La Mini più amata dai vip della Swinging London
Sembra che le misure siano state abbozzate da Issigonis con un gesso sull’asfalto, attorno a quattro cassette di legno sulle quali aveva fatto accomodare quattro corpulenti operai. La parte motore, cambio, trasmissione, occupava appena il 20% del volume totale, dove dominavano grandi vetrature. Aveva una foggia insolita, simpatica e sbarazzina, riuscendo tuttavia a mantenere una certa impronta British, moderna, ma compassata, che contribuì a farla diventare un vero fenomeno di costume. Il suo stile appariva perfetto nella Swinging London creativa anni ‘60, ove si impose come modello innovativo e trasversale. La Londra di Mary Quant, che proprio in quegli anni lanciò la versione “mini” anche della gonna, viaggiava in Mini, la stessa stilista viaggiava in Mini, i Beatles viaggiavano in Mini, e così la super modella Twiggy, i Rolling Stones, David Bowie e tutti i personaggi di tendenza che in quel periodo animavano la capitale inglese. Quanto ai Beatles, il loro manager ne ordinò per loro una a testa, singolarmente personalizzate; Peter Sellers ne customizzò più di una e così Steve McQueen, i Beach Boys, Clint Eastwood e Brigitte Bardot.

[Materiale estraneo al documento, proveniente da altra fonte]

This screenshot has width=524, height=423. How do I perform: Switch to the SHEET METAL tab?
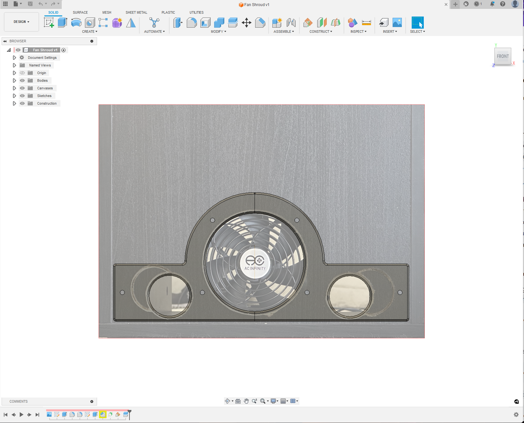(136, 12)
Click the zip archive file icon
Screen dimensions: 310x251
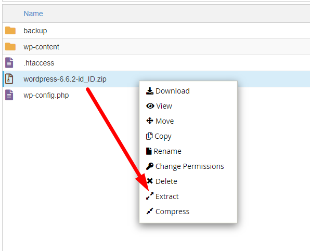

Anche Enzo Ferrari non sfuggì a questa tendenza; la sua Cooper, donata da Issigonis e giunta da Londra in colore rosso corsa, fu però da lui fatta subito riverniciare in grigio metallizzato: le rosse a Maranello potevano essere solo le sue purosangue. Era davvero incredibile come ad un corpo vettura così compatto ed essenziale si associassero ottime doti di guidabilità, maneggevolezza e tenuta di strada.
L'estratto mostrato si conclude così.